Aim of the exercise ▸
Everything from the line that contains "Tamil Nadu Recipes (38, 78)" to the end of the records below, both lines included, should be transcribed exactly and returned alone.

▶

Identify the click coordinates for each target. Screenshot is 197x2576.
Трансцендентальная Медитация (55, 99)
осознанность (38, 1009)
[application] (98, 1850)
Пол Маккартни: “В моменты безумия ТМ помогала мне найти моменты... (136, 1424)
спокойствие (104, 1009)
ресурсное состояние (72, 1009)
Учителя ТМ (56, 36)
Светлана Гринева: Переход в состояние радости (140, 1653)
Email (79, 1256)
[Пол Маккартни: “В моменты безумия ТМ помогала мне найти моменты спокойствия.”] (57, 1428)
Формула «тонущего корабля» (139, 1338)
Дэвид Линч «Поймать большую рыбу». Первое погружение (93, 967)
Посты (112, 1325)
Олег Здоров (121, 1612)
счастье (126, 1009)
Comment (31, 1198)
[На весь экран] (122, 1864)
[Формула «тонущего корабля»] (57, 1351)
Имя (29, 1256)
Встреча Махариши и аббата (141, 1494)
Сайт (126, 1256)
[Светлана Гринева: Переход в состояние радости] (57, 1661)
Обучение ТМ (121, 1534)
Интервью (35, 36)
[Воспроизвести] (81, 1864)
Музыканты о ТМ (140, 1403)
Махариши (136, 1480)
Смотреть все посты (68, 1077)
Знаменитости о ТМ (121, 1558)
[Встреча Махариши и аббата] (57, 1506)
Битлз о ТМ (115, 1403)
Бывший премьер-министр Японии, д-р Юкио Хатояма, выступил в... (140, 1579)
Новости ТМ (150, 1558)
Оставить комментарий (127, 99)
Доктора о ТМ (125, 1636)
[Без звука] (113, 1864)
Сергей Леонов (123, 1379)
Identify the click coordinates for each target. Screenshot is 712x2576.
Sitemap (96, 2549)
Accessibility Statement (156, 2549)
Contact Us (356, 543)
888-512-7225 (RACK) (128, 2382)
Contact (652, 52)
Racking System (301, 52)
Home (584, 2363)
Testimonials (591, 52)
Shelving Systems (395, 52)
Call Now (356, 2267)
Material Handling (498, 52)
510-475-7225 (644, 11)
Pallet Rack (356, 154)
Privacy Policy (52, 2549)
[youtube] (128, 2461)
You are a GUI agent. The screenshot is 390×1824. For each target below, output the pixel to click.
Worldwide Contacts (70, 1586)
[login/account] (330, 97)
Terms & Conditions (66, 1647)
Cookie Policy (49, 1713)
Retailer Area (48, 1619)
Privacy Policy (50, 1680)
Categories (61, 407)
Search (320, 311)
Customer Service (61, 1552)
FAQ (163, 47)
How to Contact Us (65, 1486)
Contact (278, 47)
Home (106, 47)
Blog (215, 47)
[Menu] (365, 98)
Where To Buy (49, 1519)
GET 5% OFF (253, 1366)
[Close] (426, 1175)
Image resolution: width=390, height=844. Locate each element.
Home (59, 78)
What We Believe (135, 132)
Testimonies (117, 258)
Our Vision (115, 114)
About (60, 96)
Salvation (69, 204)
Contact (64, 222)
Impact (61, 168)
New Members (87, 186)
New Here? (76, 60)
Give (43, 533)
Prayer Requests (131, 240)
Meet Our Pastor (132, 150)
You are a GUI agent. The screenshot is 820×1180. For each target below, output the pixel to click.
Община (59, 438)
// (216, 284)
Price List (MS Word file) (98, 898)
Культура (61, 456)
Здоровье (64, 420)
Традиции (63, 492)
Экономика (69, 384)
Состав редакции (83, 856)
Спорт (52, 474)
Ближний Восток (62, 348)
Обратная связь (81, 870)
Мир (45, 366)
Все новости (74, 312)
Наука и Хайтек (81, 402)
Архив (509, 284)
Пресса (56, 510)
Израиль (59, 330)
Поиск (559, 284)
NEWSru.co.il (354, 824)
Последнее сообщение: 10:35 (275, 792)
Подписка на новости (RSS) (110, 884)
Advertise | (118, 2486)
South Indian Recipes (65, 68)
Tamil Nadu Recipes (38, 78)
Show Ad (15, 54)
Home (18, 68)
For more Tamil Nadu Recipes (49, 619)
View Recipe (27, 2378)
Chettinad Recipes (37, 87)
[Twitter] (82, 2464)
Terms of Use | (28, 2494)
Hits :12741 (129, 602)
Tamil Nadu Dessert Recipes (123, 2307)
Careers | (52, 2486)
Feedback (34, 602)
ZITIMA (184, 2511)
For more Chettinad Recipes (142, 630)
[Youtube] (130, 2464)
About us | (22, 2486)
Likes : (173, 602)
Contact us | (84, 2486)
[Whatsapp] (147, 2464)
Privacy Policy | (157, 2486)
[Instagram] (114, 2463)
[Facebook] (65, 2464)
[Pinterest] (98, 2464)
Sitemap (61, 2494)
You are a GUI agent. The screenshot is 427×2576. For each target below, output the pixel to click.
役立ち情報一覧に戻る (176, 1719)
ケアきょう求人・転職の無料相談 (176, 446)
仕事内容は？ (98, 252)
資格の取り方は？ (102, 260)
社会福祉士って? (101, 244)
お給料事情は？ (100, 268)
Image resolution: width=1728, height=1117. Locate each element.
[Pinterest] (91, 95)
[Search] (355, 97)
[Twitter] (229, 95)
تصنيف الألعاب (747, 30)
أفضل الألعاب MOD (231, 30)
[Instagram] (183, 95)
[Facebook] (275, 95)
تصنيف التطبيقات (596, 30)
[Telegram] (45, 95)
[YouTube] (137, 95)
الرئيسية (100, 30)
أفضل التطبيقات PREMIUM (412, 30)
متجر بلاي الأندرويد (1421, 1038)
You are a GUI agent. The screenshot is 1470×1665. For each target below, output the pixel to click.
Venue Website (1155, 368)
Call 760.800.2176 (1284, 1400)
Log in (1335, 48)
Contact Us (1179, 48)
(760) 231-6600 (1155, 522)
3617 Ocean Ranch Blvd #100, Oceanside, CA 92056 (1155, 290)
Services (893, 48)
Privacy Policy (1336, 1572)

◀

Written reply ▸
Tamil Nadu Recipes (38, 78)
Show Ad (15, 54)
Home (18, 68)
For more Tamil Nadu Recipes (49, 619)
View Recipe (27, 2378)
Chettinad Recipes (37, 87)
[Twitter] (82, 2464)
Terms of Use | (28, 2494)
Hits :12741 (129, 602)
Tamil Nadu Dessert Recipes (123, 2307)
Careers | (52, 2486)
Feedback (34, 602)
ZITIMA (184, 2511)
For more Chettinad Recipes (142, 630)
[Youtube] (130, 2464)
About us | (22, 2486)
Likes : (173, 602)
Contact us | (84, 2486)
[Whatsapp] (147, 2464)
Privacy Policy | (157, 2486)
[Instagram] (114, 2463)
[Facebook] (65, 2464)
[Pinterest] (98, 2464)
Sitemap (61, 2494)
You are a GUI agent. The screenshot is 427×2576. For each target below, output the pixel to click.
役立ち情報一覧に戻る (176, 1719)
ケアきょう求人・転職の無料相談 (176, 446)
仕事内容は？ (98, 252)
資格の取り方は？ (102, 260)
社会福祉士って? (101, 244)
お給料事情は？ (100, 268)
Image resolution: width=1728, height=1117. Locate each element.
[Pinterest] (91, 95)
[Search] (355, 97)
[Twitter] (229, 95)
تصنيف الألعاب (747, 30)
أفضل الألعاب MOD (231, 30)
[Instagram] (183, 95)
[Facebook] (275, 95)
تصنيف التطبيقات (596, 30)
[Telegram] (45, 95)
[YouTube] (137, 95)
الرئيسية (100, 30)
أفضل التطبيقات PREMIUM (412, 30)
متجر بلاي الأندرويد (1421, 1038)
You are a GUI agent. The screenshot is 1470×1665. For each target below, output the pixel to click.
Venue Website (1155, 368)
Call 760.800.2176 (1284, 1400)
Log in (1335, 48)
Contact Us (1179, 48)
(760) 231-6600 (1155, 522)
3617 Ocean Ranch Blvd #100, Oceanside, CA 92056 (1155, 290)
Services (893, 48)
Privacy Policy (1336, 1572)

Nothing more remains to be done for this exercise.